** EXTRACT TO READ follows **
The World Health Organization (WHO) is debating whether they should give the monkeypox virus a new “non-discriminatory and non-stigmatizing” name.

WHO scientists think monkeypox is racist
WHO scientists think “monkeypox” is racist

WHO officials are “in advanced discussion” to alter the name of the virus, which has appeared in several places throughout Canada. 

On June 10, 29 scientists from 11 different countries signed their proposal to change the name of the virus in a paper titled Urgent Need for a Non-discriminatory and Non-stigmatizing Nomenclature for Monkeypox Virus

“In the context of the current global outbreak, continued reference to, and nomenclature of this virus being African is not only inaccurate but is also discriminatory and stigmatizing,” the scientists with too much time on their hands claim. 

“We therefore believe that a nomenclature that is neutral, non-discriminatory and non-stigmatizing [sic] will be more appropriate for the global health community.” 

They then propose the placeholder “hMPXV” as a potential name for the virus. 

“We believe that this new classification will be easily adopted and is supported by the Africa Centre for Diseases Control and Prevention (Africa CDC), and we are in advanced discussion with the World Health Organization (WHO),” the authors wrote. 

Scientists hope that a new name would “minimize unnecessary negative impacts on nations, geographic regions, economies and people and that considers the evolution and spread of the virus.”

In May, the WHO held an emergency meeting to discuss the spontaneous monkeypox outbreak. 

“Intensive public health measures should continue in the United Kingdom,” writes the WHO. 

“In addition to the ongoing forward and backward contact tracing and source tracing, case searching, and local rash-illness surveillance should be strengthened in the MSM and wider community, as well as in primary and secondary health care settings. Any patient with suspected monkeypox should be investigated and isolated with supportive care during the presumed and known infectious periods, that is, during the prodromal and rash stages of the illness, respectively.”

Last week the WHO also issued guidance on isolation and surveillance of monkeypox. The organization also stated that it would soon advise countries on vaccinating against the virus.
** End of EXTRACT TO READ **
** INFORMATION PROVIDED follows **
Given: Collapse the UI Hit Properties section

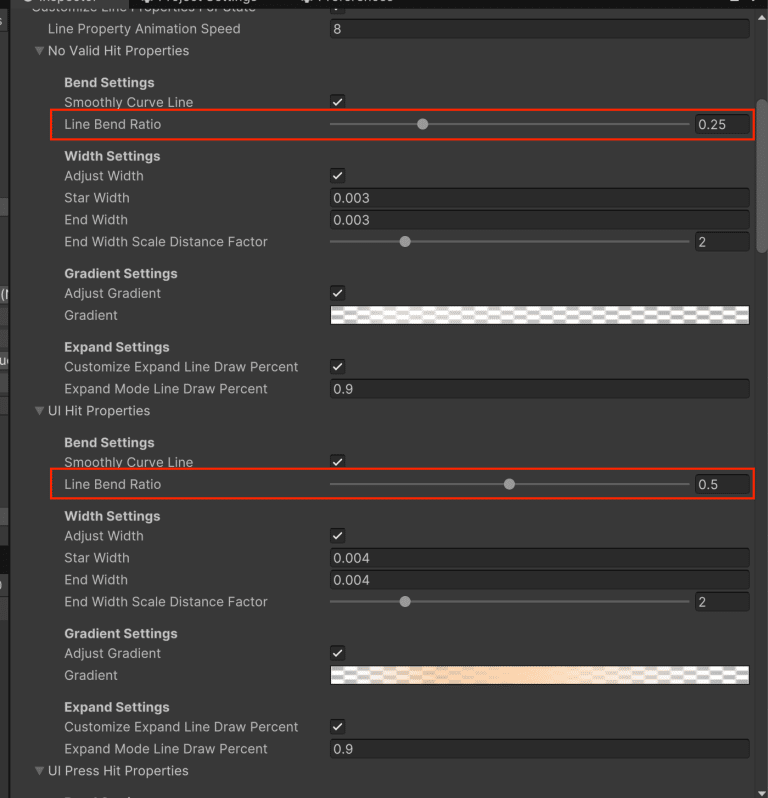Looking at the screenshot, I should point(40,411).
** End of INFORMATION PROVIDED **
→ EXERCISE REQUIREMENTS:
(A) According to the article on renaming monkeypox, how many scientists from how many countries signed the proposal on June 10?
(B) Recast the paragraph in the monkeypox article that begins "In addition to the ongoing forward and backward contact tracing" as a bulleted list of its main measures.
(C) Summarize the monkeypox article in three sentences.

→ SOLVED PROBLEMS:
(A) Twenty-nine scientists from 11 different countries signed it.

(B)
- Continue forward and backward contact tracing and source tracing.
- Strengthen case searching and local rash-illness surveillance in the MSM and wider community, and in primary and secondary health care settings.
- Investigate any patient with suspected monkeypox.
- Isolate such patients with supportive care during the presumed and known infectious periods, which are the prodromal and rash stages of the illness, respectively.

(C) The WHO is debating whether to give the monkeypox virus a new "non-discriminatory and non-stigmatizing" name, and its officials are "in advanced discussion" about changing it. On June 10, 29 scientists from 11 countries signed a paper arguing that referring to the virus as African is inaccurate, discriminatory and stigmatizing, and they proposed the placeholder "hMPXV," which they say the Africa CDC supports. The WHO held an emergency meeting on the outbreak in May and last week issued guidance on isolation and surveillance, stating that it would soon advise countries on vaccinating against the virus.